100 years of Bollywood: 10 directors we want back
We look at some maverick filmmakers who made movies that were way ahead of the time
Satyajit Ray – (1921-1992)
Regarded as one of the greats in world cinema, Ray has won many national and international awards during his career spanning over 40 years. He directed 36 films, including features, documentaries and short movies.
Ray's first film Pather Panchali in 1955 won multiple international awards, including Best Human Documentary at the Cannes Film Festival. He also received 32 national awards and an Oscar award in 1992 for his contribution to cinema. He made films like Apu Trilogy, Charulata, Pather Panchali, Mahanagar, Teen Kanya, Abhijan, Kapurush O Mahapurush among others.
Bimal Roy – (1909-1966)
Bimal Roy was one of the most acclaimed directors that the country has ever produced He was particularly noted for his realistic and socialistic films like Do Bigha Zameen, Parineeta, Biraj Bahu, Madhumati, Sujata and Bandhini, making him not only a successful director but also a recipient of a number of awards throughout his career including two national awards.
He was famous for his romantic-realistic melodramas that took on important social issues while still being entertaining.
Guru Dutt – (1925-1965)

• **What is expected**: Resume the piece on Bollywood directors after its last line, carrying on with the entry it begins. The records that follow are separate material, unrelated to the Bollywood directors piece.

• **Extracted entries**:
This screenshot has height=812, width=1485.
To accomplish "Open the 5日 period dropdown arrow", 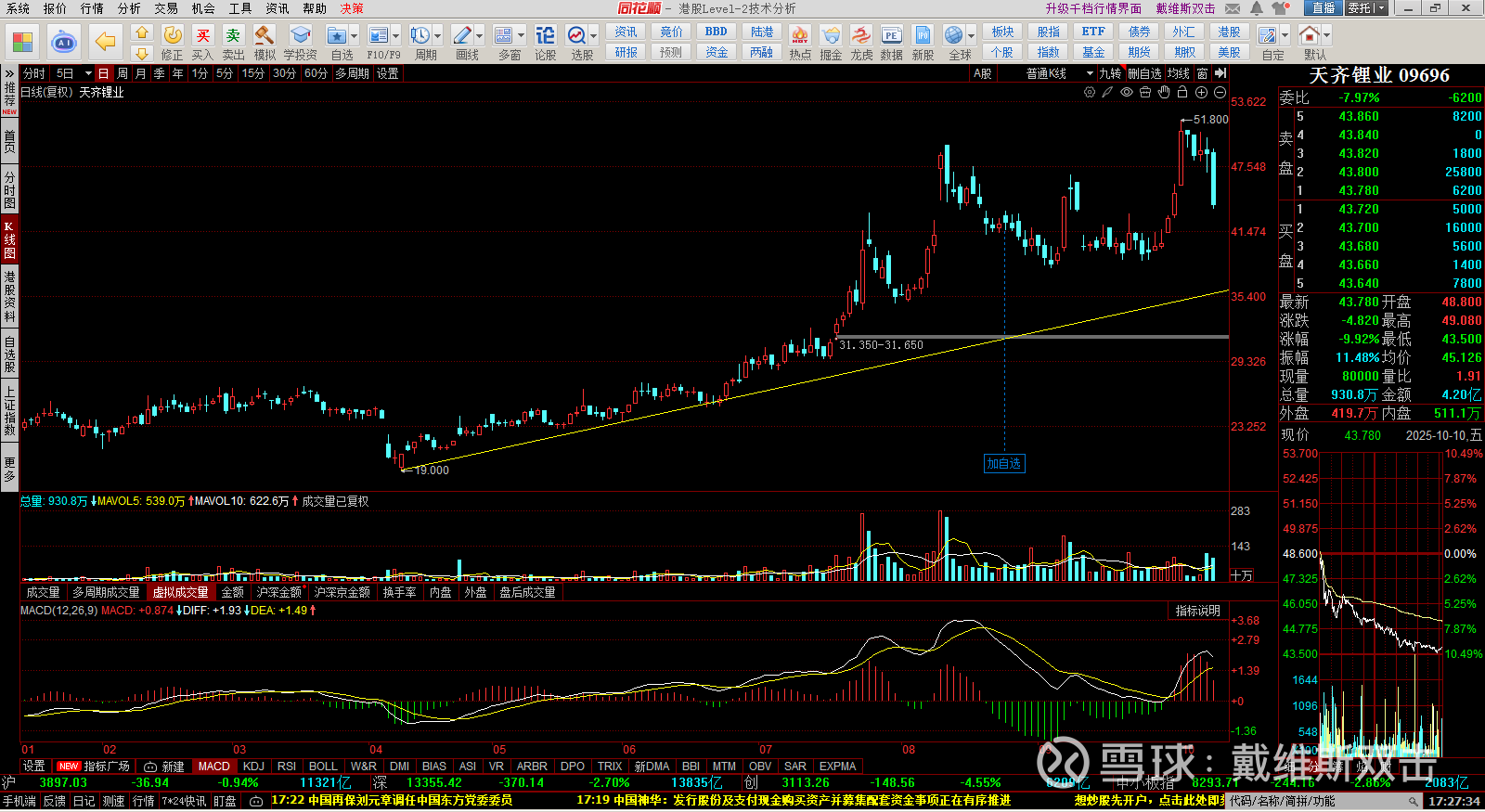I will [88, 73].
...
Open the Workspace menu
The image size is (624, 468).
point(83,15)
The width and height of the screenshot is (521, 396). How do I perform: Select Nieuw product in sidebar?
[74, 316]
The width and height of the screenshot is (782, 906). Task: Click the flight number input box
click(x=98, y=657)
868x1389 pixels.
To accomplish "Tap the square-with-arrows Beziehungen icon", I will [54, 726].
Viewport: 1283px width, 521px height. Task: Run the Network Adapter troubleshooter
---
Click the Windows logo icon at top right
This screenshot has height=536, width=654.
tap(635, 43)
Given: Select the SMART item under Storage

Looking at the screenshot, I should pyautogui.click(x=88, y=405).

• **Result of the exercise**:
Writer, director, producer and actor, Guru Dutt made much talked-about films like Baazi, Jaal, Baaz, Mr. And Mrs. 55 and Pyaasa.
He was apparently heartbroken when his most ambitious film Kaagaz Ke Phool bombed at the box office. Ironically, it is now listed among the classics. His troubled personal life often made headlines and he died a mysterious death in October 1964.
Raj Kapoor – (1924-1988)
Raj Kapoor--the biggest showman in Indian cinema--made some path-breaking movies as well as very successful commercial films.
Son of legendary actor Prithviraj Kapoor, his legacy continues till date. Some of the greatest films directed by him include Aag, Barsaat, Awaara, Shree 420, Sangam, Mera Naam Joker, Bobby, Satyam Shivam Sundaram, Prem Rog and Ram Teri Ganga Maili.
Hrishikesh Mukherjee – (1922-2006)
Popularly known as Hrishi-da, he directed 42 films during his career spanning over four decades, and was renowned for his social films that reflected the changing mindset of the middle class.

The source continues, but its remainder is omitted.